- **Data items**
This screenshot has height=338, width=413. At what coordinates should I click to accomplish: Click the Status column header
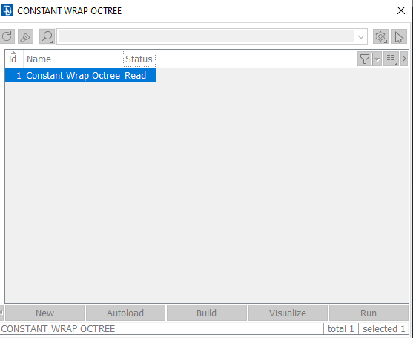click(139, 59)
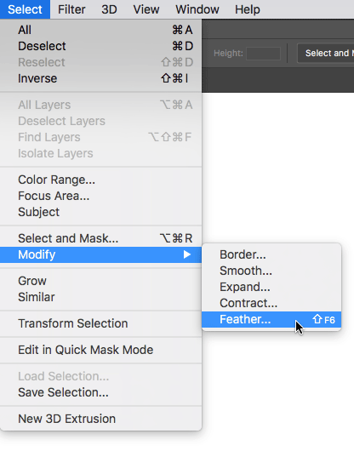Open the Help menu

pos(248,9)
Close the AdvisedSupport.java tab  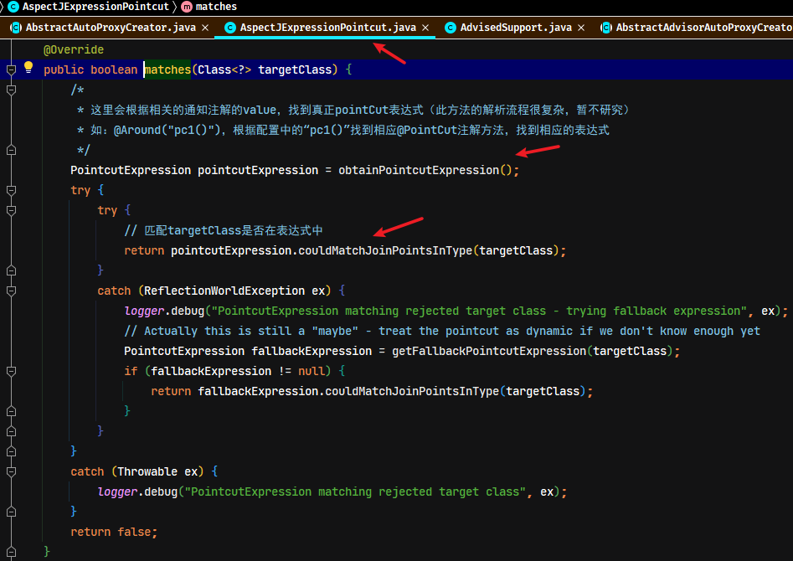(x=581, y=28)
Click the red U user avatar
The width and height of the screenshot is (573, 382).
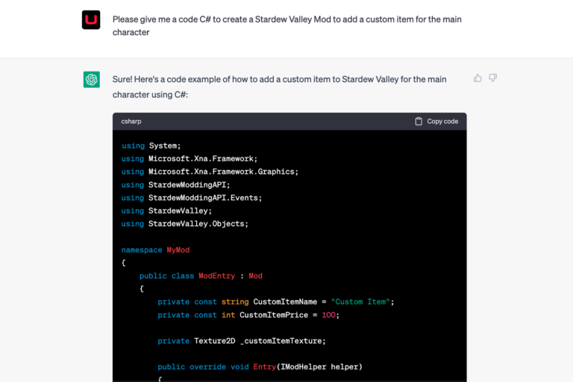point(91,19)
* * *
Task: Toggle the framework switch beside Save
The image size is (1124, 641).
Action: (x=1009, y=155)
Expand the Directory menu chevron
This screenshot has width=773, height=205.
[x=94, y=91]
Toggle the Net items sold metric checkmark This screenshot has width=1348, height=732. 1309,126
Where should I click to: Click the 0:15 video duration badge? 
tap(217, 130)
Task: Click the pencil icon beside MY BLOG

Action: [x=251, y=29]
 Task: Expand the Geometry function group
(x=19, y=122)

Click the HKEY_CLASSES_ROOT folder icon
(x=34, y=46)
* * *
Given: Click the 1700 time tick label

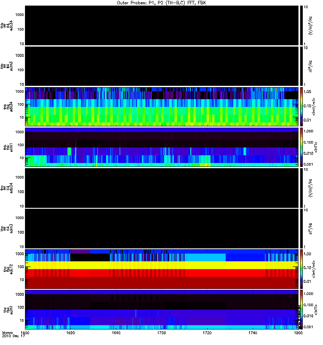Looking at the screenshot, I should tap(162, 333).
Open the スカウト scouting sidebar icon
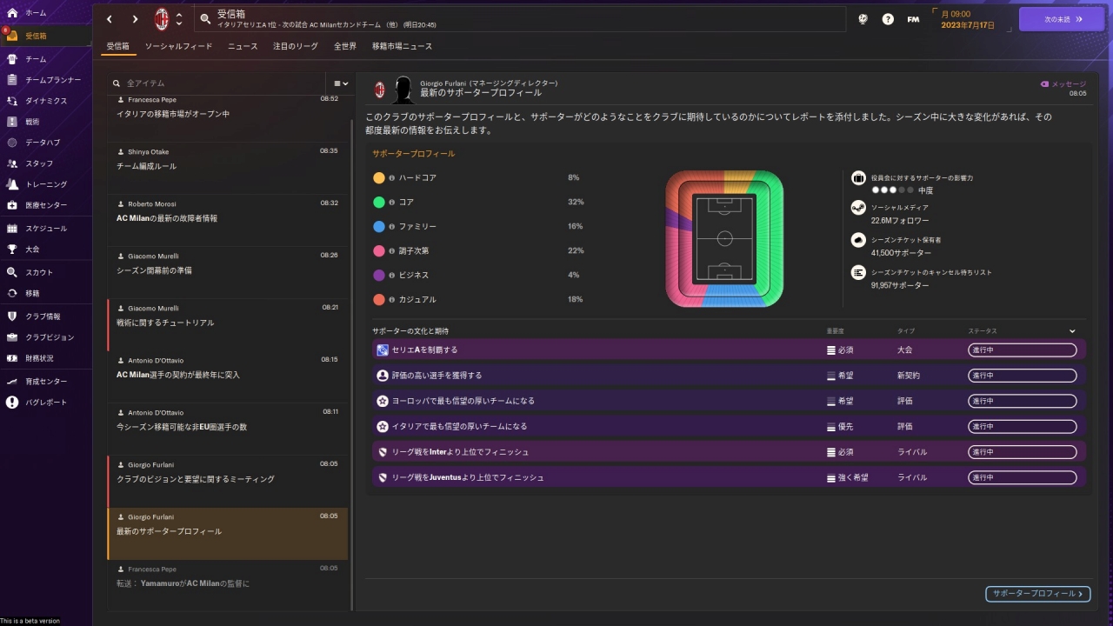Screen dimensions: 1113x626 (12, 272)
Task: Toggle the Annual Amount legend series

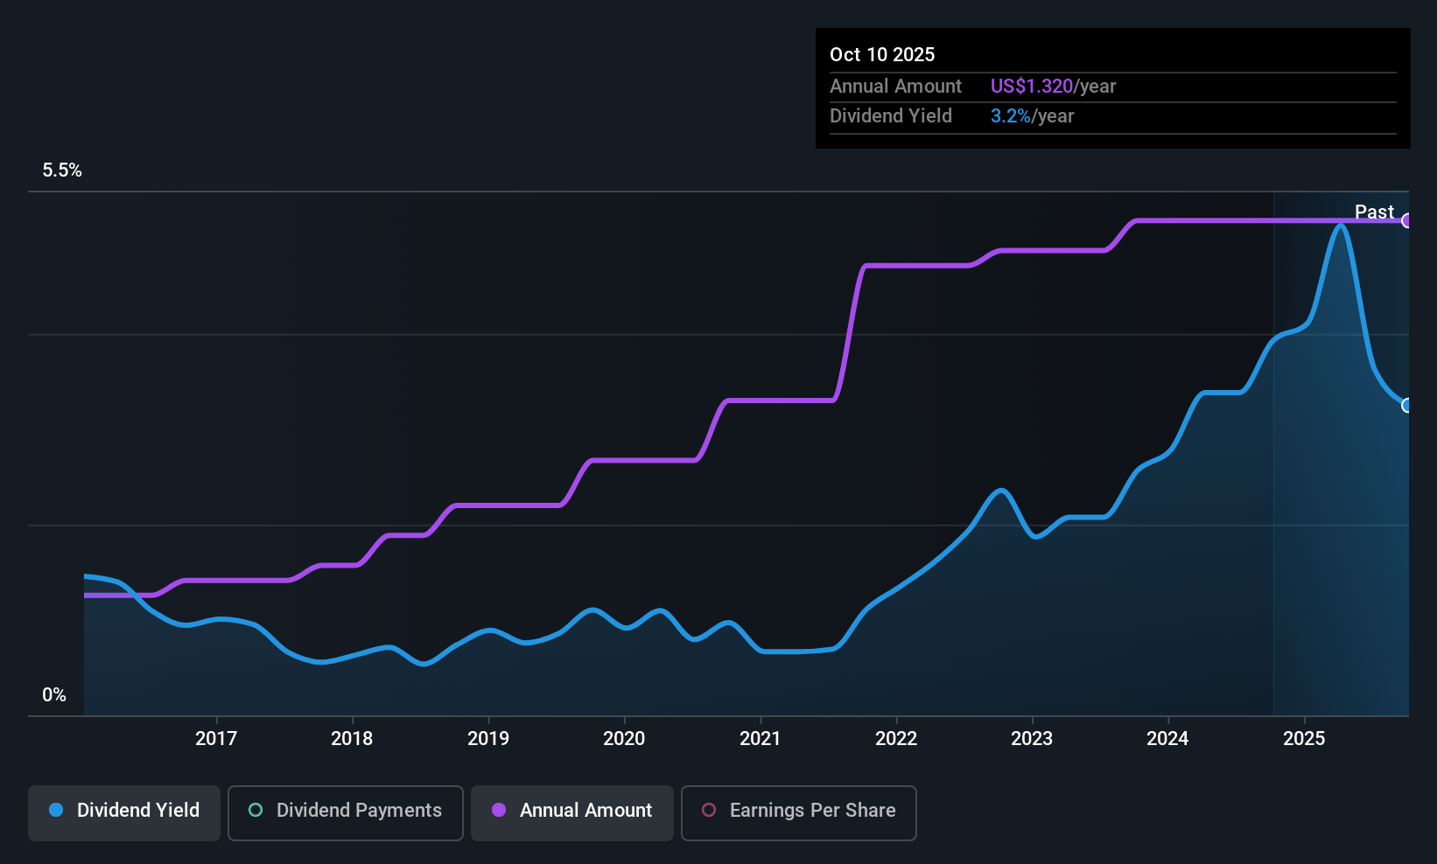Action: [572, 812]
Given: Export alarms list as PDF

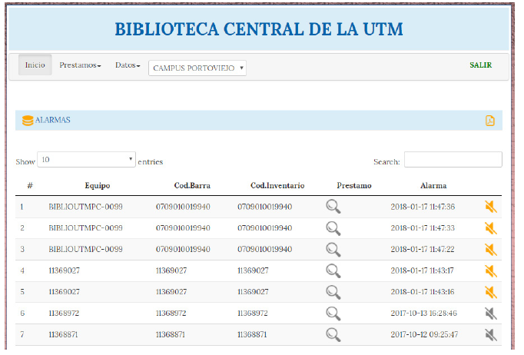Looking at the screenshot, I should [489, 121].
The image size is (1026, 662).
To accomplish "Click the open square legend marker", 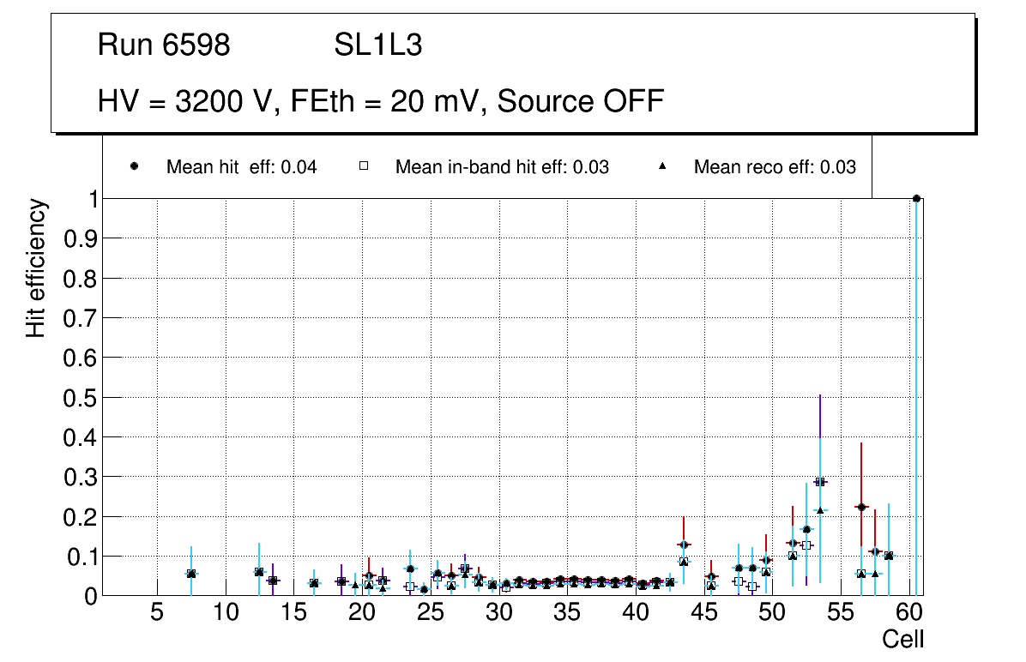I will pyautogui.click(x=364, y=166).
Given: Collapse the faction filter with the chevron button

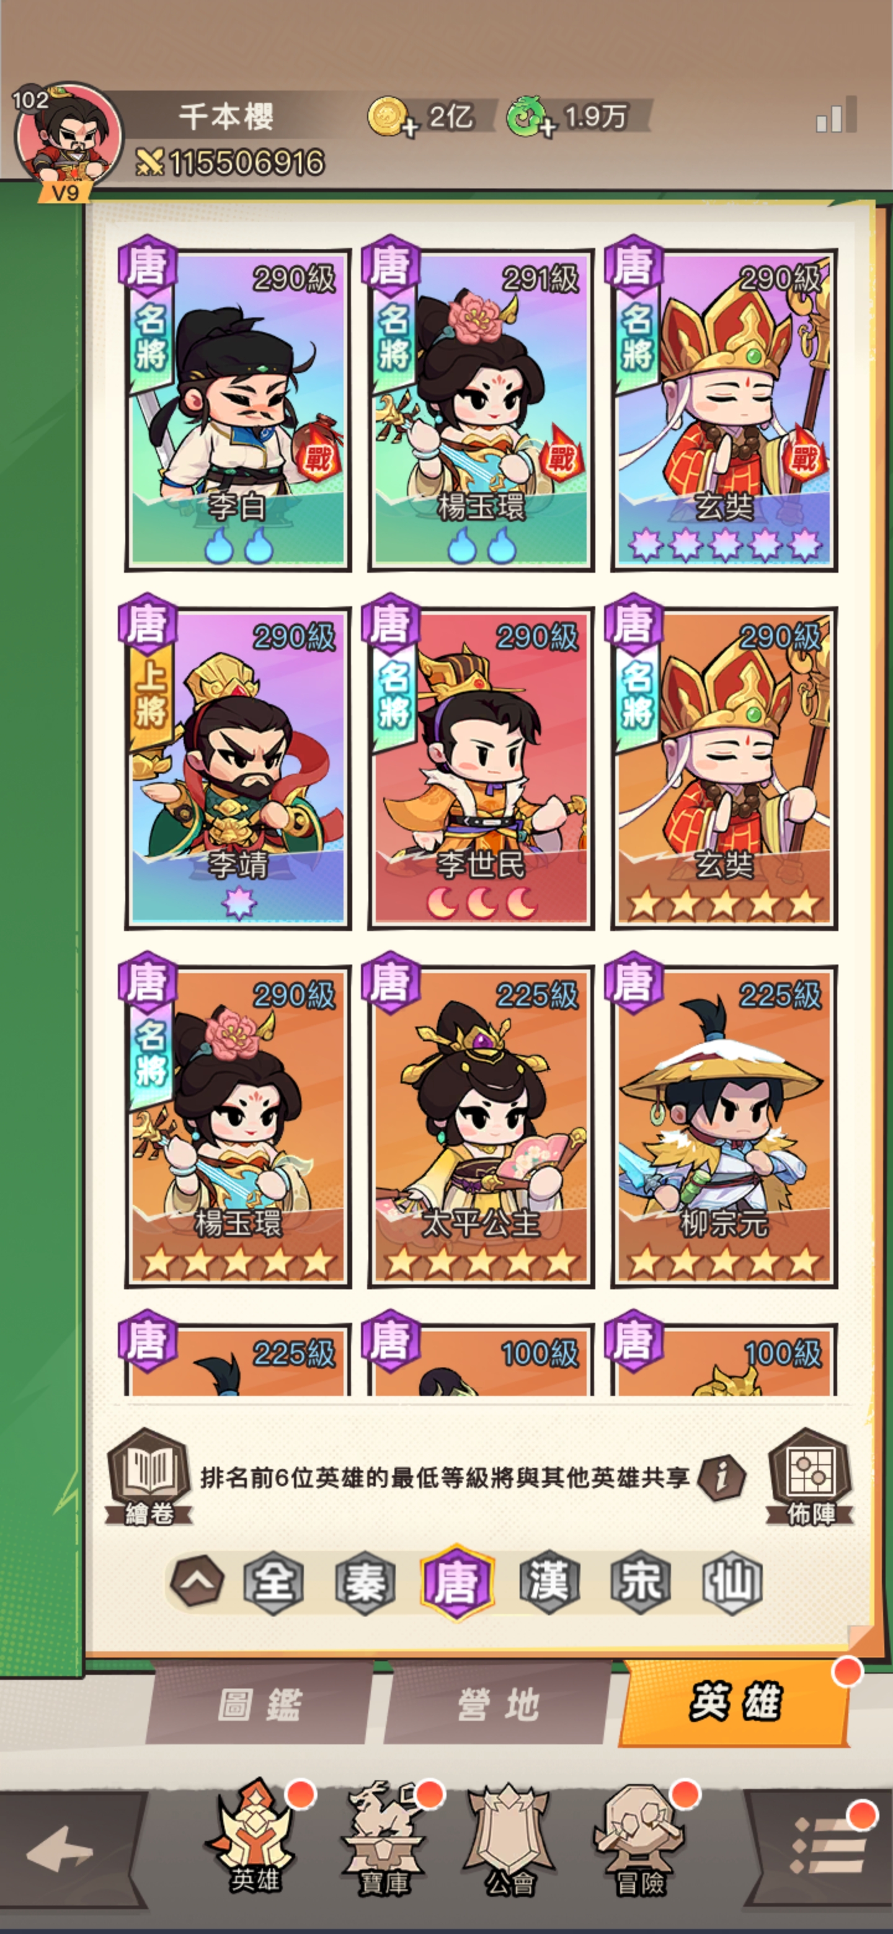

- **Exercise brief**
In the data above, each line holding "chevron" is to be found and copied.

- **Task response**
Expand the Directory menu chevron
Given: Collapse the faction filter with the chevron button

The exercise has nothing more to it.